I haven't posted in a while because goings on at mystic cedars have been a little fragmented.  Some things are consistent.... Chickens are roaming the grounds and kids are showing up to feed them.     Herbs are being cut and dried. I've been using the dehydrator for them but, I have to admit, I miss the sight and smell of herbs  hanging in the corner to dry.  Because I have such a quantity I will continue to use the machine but I am going to hang some for the  aesthetic of it. Its salmonberry season so  I have gathered  a few bags to put in the freezer until  baby sis wants to  do a jelly making marathon again.   While I remember my grandmothers making jams and jellies in hot kitchens on hot days , I have the luxury of being able to  store fruits  until a pleasant, cool day comes along.   Same with soap. Wait for a nice cool day but not so cold I cant leave the doors open.
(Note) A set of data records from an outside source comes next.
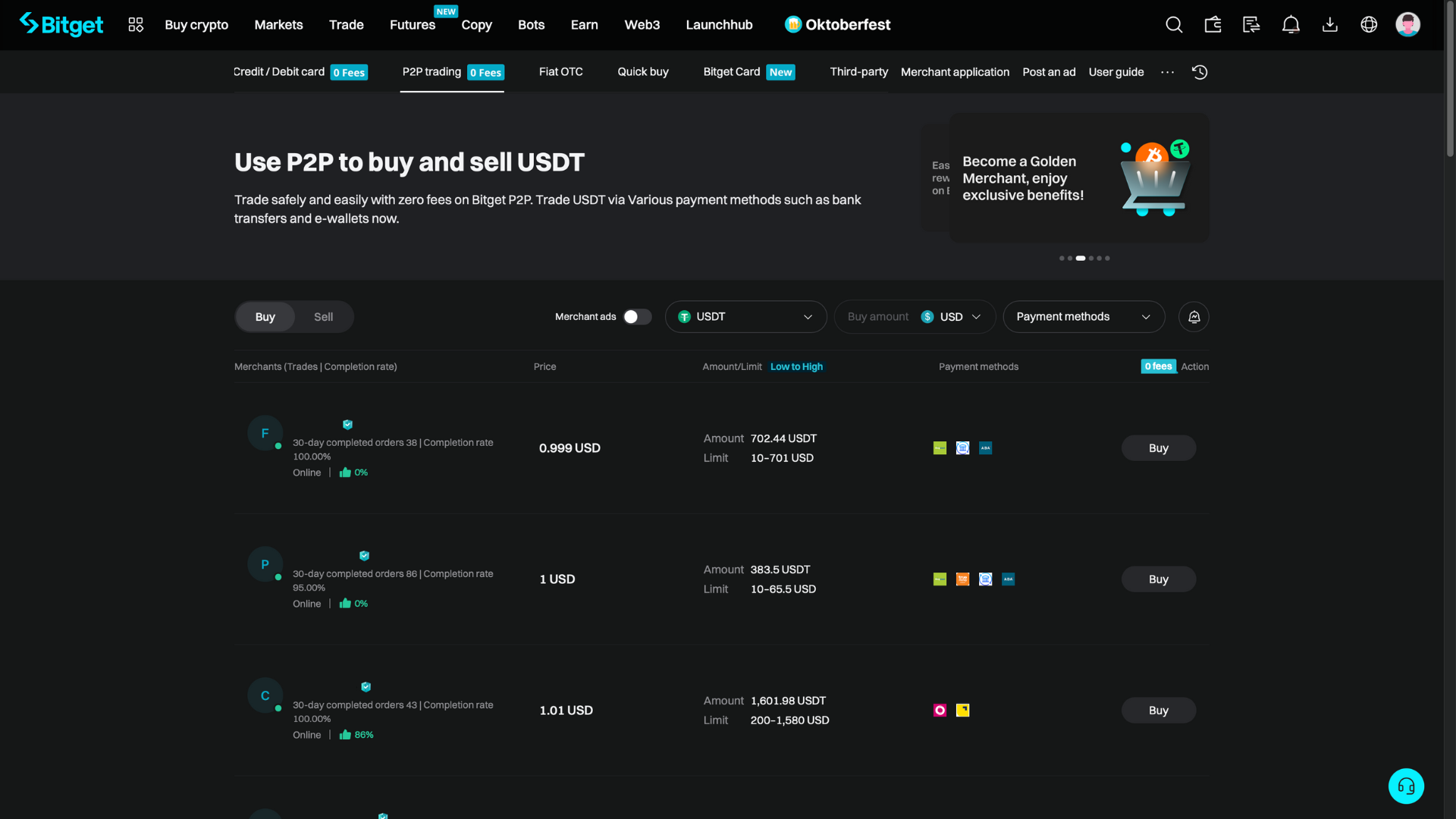1456x819 pixels.
Task: Expand the Payment methods dropdown
Action: [x=1084, y=317]
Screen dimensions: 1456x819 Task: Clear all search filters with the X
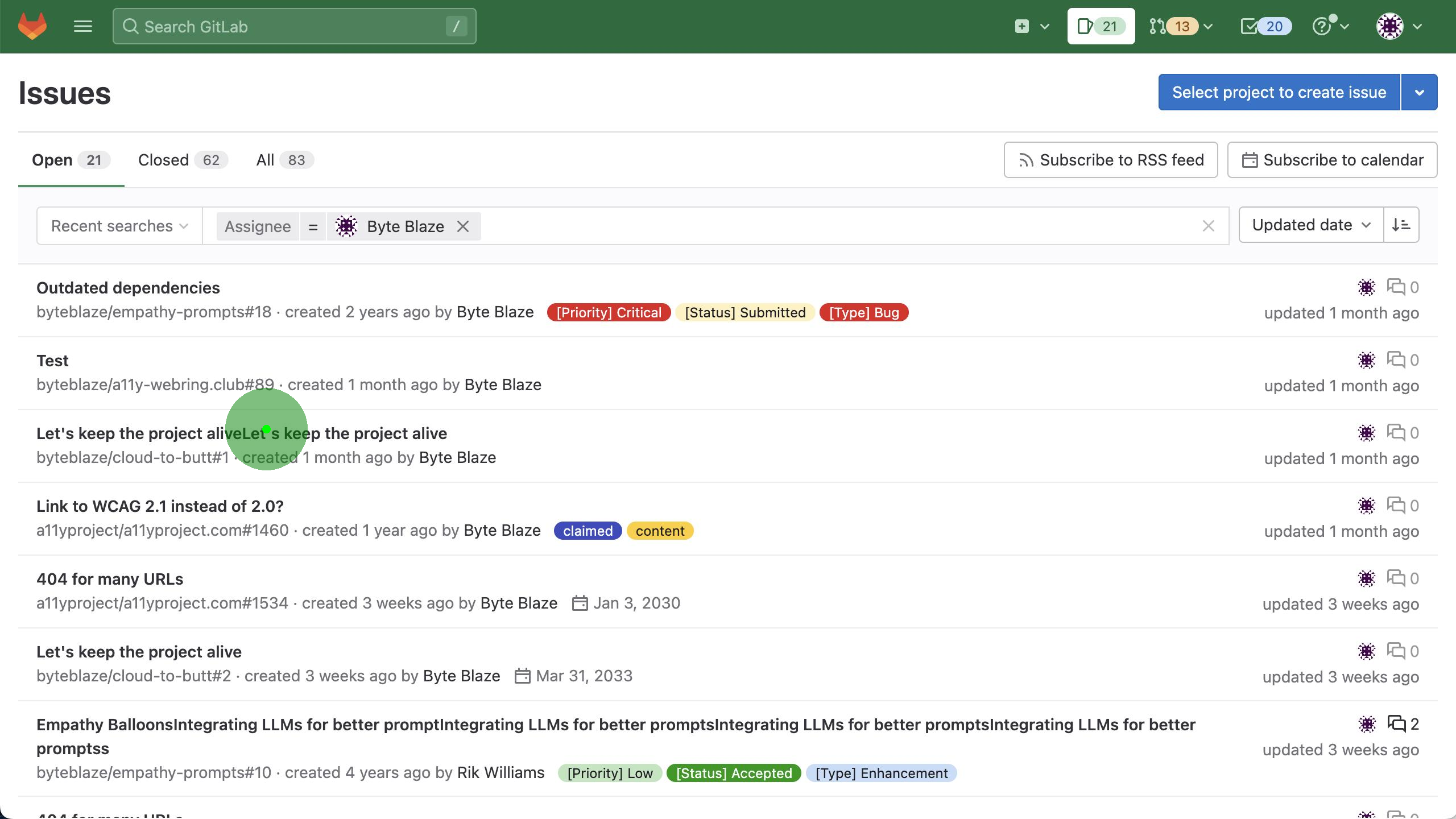point(1208,226)
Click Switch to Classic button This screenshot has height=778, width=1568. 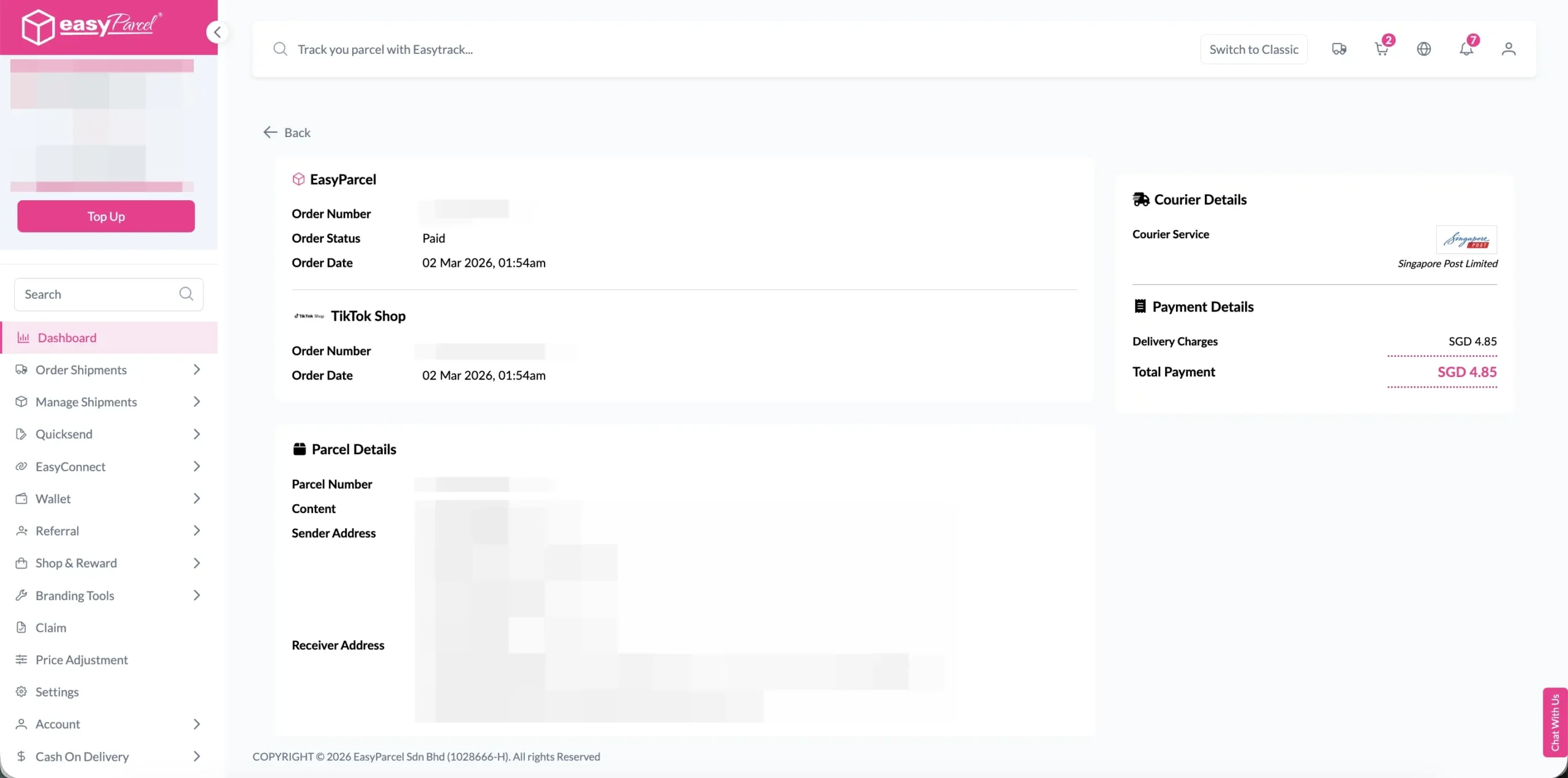(x=1253, y=49)
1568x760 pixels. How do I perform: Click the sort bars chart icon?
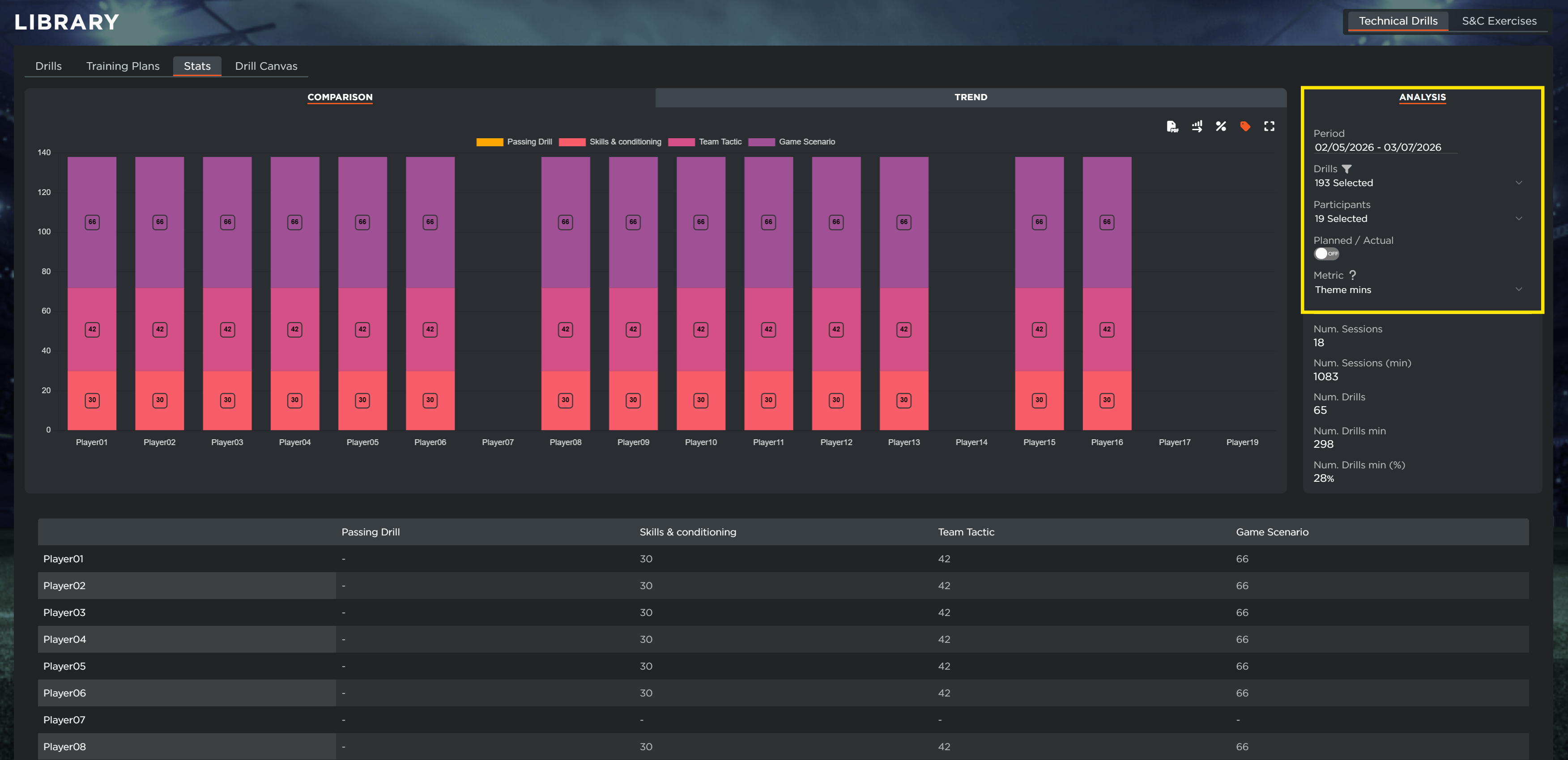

I'm  very fortunate to live in the PNW.  That was reaffirmed recently  when Jimmy's  sister got married.  The wedding was in Vegas.  It was a very nice wedding.  The bride was very thoughtful of her guests needs.  But as lovely as it was I found myself  seriously missing trees  and....water.   I have discovered  that living in western Washington with our perfect water has spoiled me.  No matter where I go ...everyone Else's water tastes, well, awful.   I know their water is fine to drink but it doesn't matter, It still makes my nose crinkle .  All the protections we have put in place are worth it to have  fresh, sweet tap water on demand.
Part of the fragmentation is that I have been  assisting  Feral Jane   with cleaning  out her parents home. This has been a tough one.  I  grew up and grew to  adulthood  and middle age with  that home always present and always  consistent.  I'm sure Jane got annoyed with me every time she tried to  box something up and I  screeched 'NOOOOO' .  It took me a while to recognize  that it wasn't the Christmas decorations I was trying to save but  the security  of what they represent. In the last 40 years, no matter where I have gone, what I have done, what kind of trouble I have gotten myself into  that little red house has always been there as a stabilizing influence. Its changed over the years but not too much.  The fence that I backed the car up on, when I was 17 (the grownups had to  call a tow truck to get it off the fence) is long gone.  But the mail box that I missed by inches is still there.  The color of the bathroom has changed many times  but the full length mirror  is still showing my  reflection.  When  I see  the silver hair  reflected back at me I also see  the  15 year old in the  blue eye shadow  carefully primping  in that mirror  before a trip  to  Seattle.  All the meals ever served in that kitchen are still lingering in my head.   As well as the conversations at that table. That was where I expressed my  woes, over coffee, while  going through a divorce in my 30's. The dining room was  where I got a take down lecture on   letting my  teen age son make own his choices about his future. The little red house is full of  my joy, silliness,  delusion, pain, grief,  righteousness  and embarrassment.  Its also  a place of  making many  decisions.  Some of those decisions were really big like 'which path do I take now?"   or 'how do I fix this monumental mess'   But most of them were small 'do I want  vinaigrette or thousand island dressing'  'Do I bring a jacket?'  'should I wear jeans or a dress?.  And now that is all passing away.  Over the last 8 months I  have been through all the emotional phases over the end of an era and now I am left with  simple gratitude.  Not everyone gets the comfort and stability of  the little red house.  But I did.  I had  that grounding  in  an otherwise wild and sometimes turbulent life.  It  always held me in place,  brought me back to center.   I am grateful.  And now I can help fill the boxes.